Back to AMD’s financials. We don’t know what AMD’s volumes were, but we do know that average selling prices were down because more of the CPU mix in the first quarter went to the cloud builders and hyperscalers. We reckon further that shipments fell faster than revenues because AMD is getting a higher ASP every quarter for its CPUs as it adds content to the architecture and sells more Genoa chips than the prior generation “Milan” Epyc 7003s.

We think that sales of Epyc CPUs to the cloud builders and hyperscalers came to $952 million, up 15.4 percent year on year but down 22.5 percent sequentially from Q4 2022. And that implies that sales of CPUs that ended up going to enterprises, telcos, smaller service providers, governments, and academia were $268 million, down 30.9 percent.

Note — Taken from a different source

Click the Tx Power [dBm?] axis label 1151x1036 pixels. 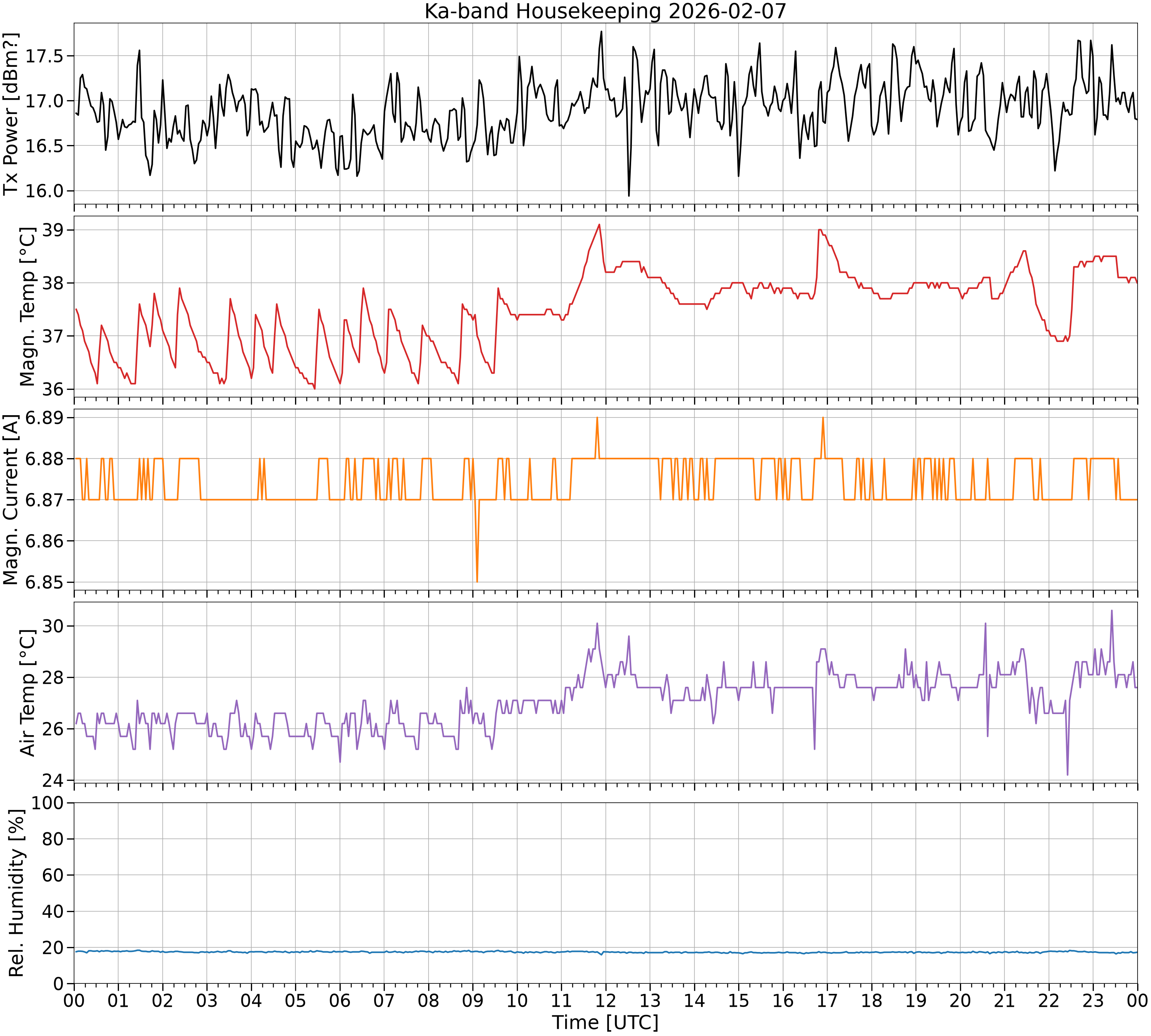tap(11, 113)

But what AMD president and chief executive officer Lisa Su is thinking about right now is getting competitive in the AI space, and she noted that the PyTorch AI framework had been ported to the ROCm environment for Instinct GPU accelerators and that the LUMI supercomputer in Finland that is based on Instinct MI250X GPUs and Epyc 7003 CPUs had been used to train a very large language model in Finnish.

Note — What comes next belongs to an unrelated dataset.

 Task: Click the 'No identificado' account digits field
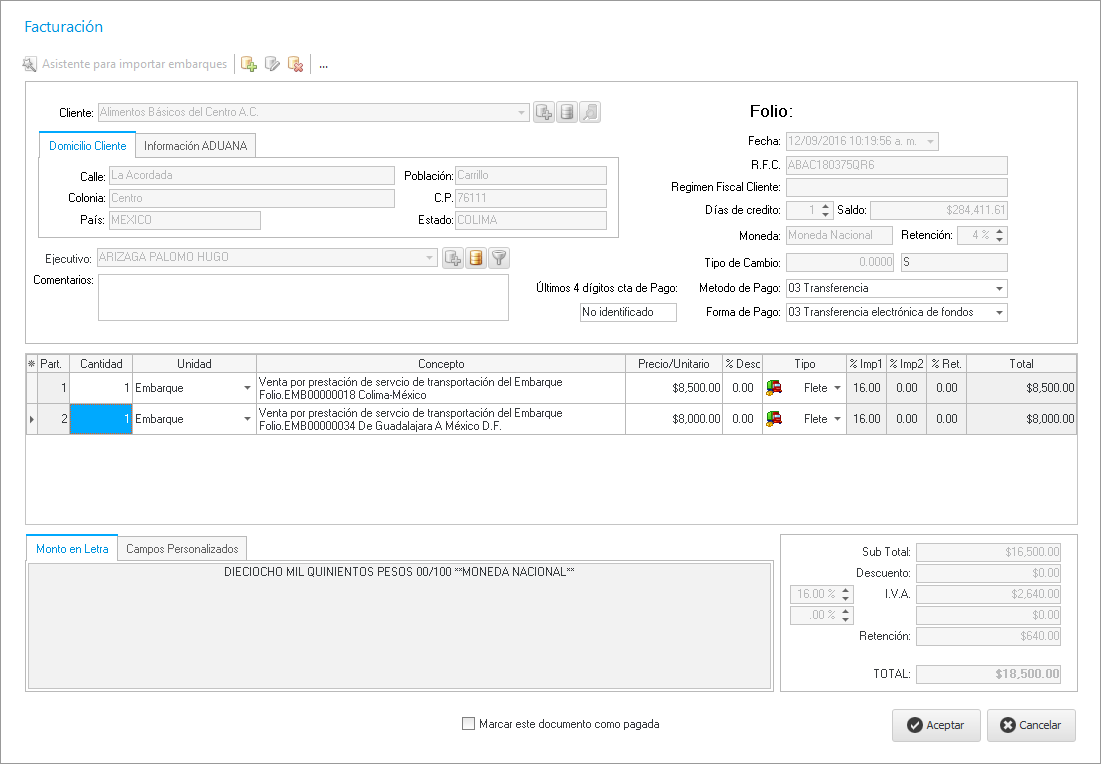coord(628,313)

“Customer interest has increased significantly for our next-generation Instinct MI300 GPUs for both AI training and inference of large language models,” Su explained on the call with Wall Street analysts. “We made excellent progress achieving key MI300 silicon and software readiness milestones in the quarter, and we’re on track to launch MI300 later this year to support the El Capitan exascale supercomputer win at Lawrence Livermore National Laboratory and large cloud AI customers.”

That last bit is new, and one wonders just how many CPU-GPU complexes El Capitan will take and how many will be left over for the cloud builders and hyperscalers to buy and deploy. It is hard to say how many “Hopper” H100 GPUs – some extended with “Grace” Arm server CPUs – that Nvidia can make, but we strongly suspect, given the keen interest in large language models, that demand will far exceed supply. That will drive up the price of the Nvidia GPUs and CPUs, and that will also compel at least some customers to consider the AMD alternatives.

Su also said that all of the AI teams across AMD’s various divisions and groups are have been combined into one single organization, which will be managed by Victor Peng, the former chief executive officer of FPGA maker Xilinx and the general manager of AMD’s Embedded group. The new AI group, which may be one of those virtual, cross-group things, will drive AMD’s end-to-end AI hardware strategy as well as its AI software ecosystem, including optimized libraries, models and frameworks spanning all of the companies compute engines.

“We are in the very early stages of the AI computing era, and the rate of adoption and growth is faster than any other technology in recent history,” Su explained. “And as the recent interest in generative AI highlights, bringing the benefits of large language models and other AI capabilities to cloud, edge and endpoints require significant increases in compute performance. AMD is very well positioned to capitalize on this increased demand for compute based on our broad portfolio of high-performance and adaptive compute engines, the deep relationships we have established with customers across a diverse set of large markets, and our expanding software capabilities. We are very excited about our opportunity in AI. This is our number one strategic priority, and we are engaging deeply across our customer set to bring joint solutions to the market.”

AMD missed the first wave of GPU acceleration for HPC simulation and modeling, but has caught up to a certain degree with the current CPUs and GPUs and ROCm stack. And it is far behind Nvidia in the second wave of GPU acceleration with AI training. But with demand exceeding supply, and with the help of the HPC community that also has to catch up with the hyperscalers, AMD has a good chance to get its piece of the AI pie. No matter what, AMD will have an easier time than Intel will with its GPUs and OneAPI stack because AMD has been a predictable supplier of CPUs and now GPUs.

Perhaps most importantly for Nvidia, AMD, and Intel, AI is pretty much recession proof right now. Call it the Dot Chat Boom if you must.